Au lendemain de la guerre, en 1949, la croix celtique devient le symbole des militants du mouvement Jeune Nation de Pierre Sidos. Elle est alors choisie en opposition à la croix de Lorraine du général De Gaule, mais également en raison de l’appartenance de nombreux membres de Jeune Nation aux Equipes Nationales de Vichy.
Après la dissolution de Jeune Nation en 1958, ses membres fondent le Parti Nationaliste puis la Fédération des Etudiants Nationalistes, la FEN, reprenant à chaque fois la croix celtique comme symbole.
Durant la guerre d’Algérie, la croix celtique sera utilisée par bon nombres de militants et sympathisants de l’OAS pour signer leurs tracts et leurs actions.
En 1964, avec le mouvement Occident, toujours fondé par Pierre Sidos, la croix celtique s’impose définitivement dans le panthéon nationaliste français, ce symbole étant systématiquement repris par les mouvements (GUD, Ordre Nouveau) ayant pris la relève d’Occident après sa dissolution le 1er novembre 1968.
Le PFN, Parti des Forces Nouvelles, mouvement issu d’Ordre Nouveau après son interdiction en 72 et grand rival du Front National dans les années 70, arbore également la croix celtique.
Entre temps, en 1968, Pierre Sidos, en désaccord avec la ligne générale d’Occident, crée l’Œuvre Française et se réapproprie la paternité du choix de la croix celtique.
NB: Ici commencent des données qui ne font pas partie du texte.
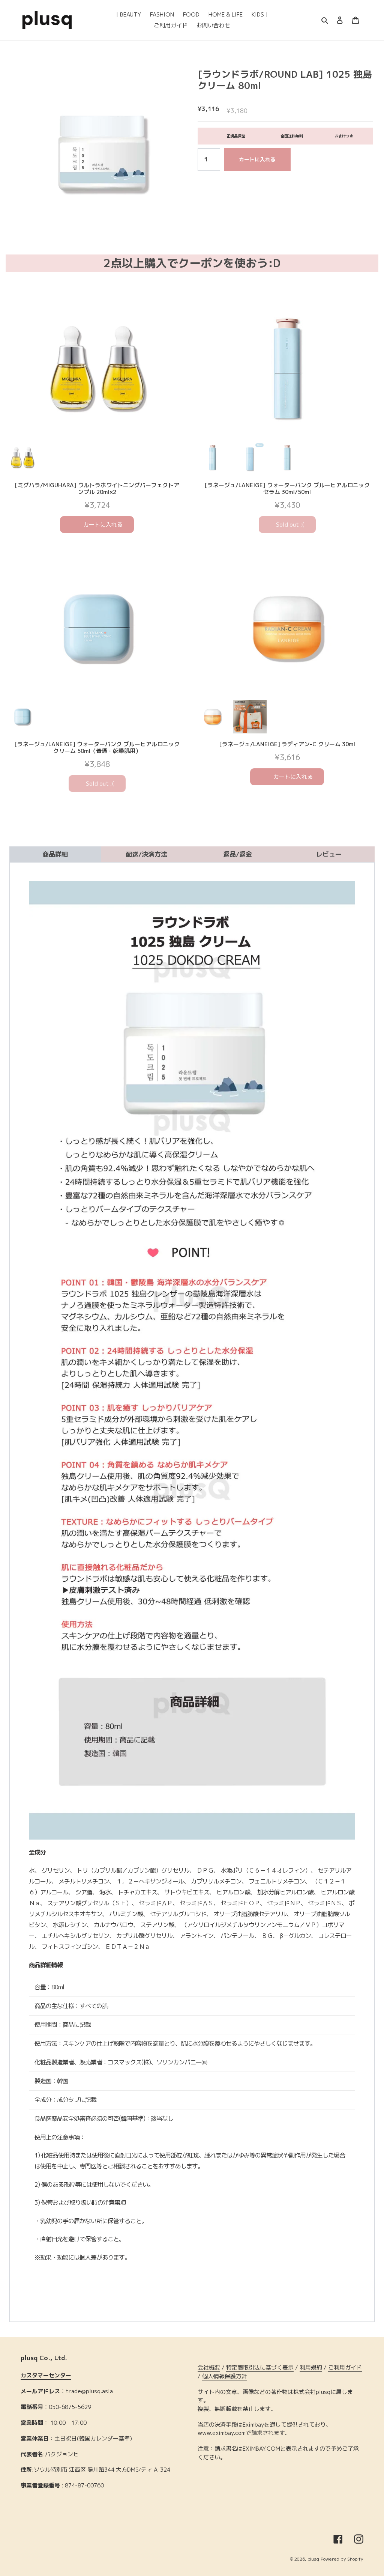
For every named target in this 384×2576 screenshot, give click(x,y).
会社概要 (209, 2367)
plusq (313, 2559)
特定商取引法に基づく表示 (260, 2367)
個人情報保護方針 (224, 2376)
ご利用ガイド (345, 2367)
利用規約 (311, 2367)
Il en propose même une version spécifique, en lui associant les couleurs bleu et rouge.
Dans les années 80 et 90 d’autres mouvements nationalistes ont utilisé ce symbole comme le Renouveau Nationaliste, le GUD, Troisième Voie, le PNFE, Nouvelle Résistance, Unité Radicale.
Durant la dernière décennie, l’Œuvre Française et sa branche lyonnaise Jeune Nation, le Réseau Nationaliste de Thierry Maillard (ancien de l’Œuvre Française), le GUD nouvelle version, dans une moindre mesure le Renouveau Français et les Jeunesses Nationalistes d’Alexandre Gabriac (mouvement de jeunesse de l’Œuvre Française), ont fait de la croix celtique leur emblème.
Une croix celtique connaît également un certain succès dans le milieu skinhead nazis franais, qui depuis les années 80, est régulièrement associée aux logos et pochettes d’albums des groupes de ce milieu.
Au niveau international la croix celtique par la force des choses est devenue le symbole d’identification des nationalistes blancs du monde entier, en particulier dans les années 80 où de nombreux groupes RAC, à commencer par le plus célèbre d’entre eux Screwdriver, l’utiliseront pour illustrer ses pochettes de disques.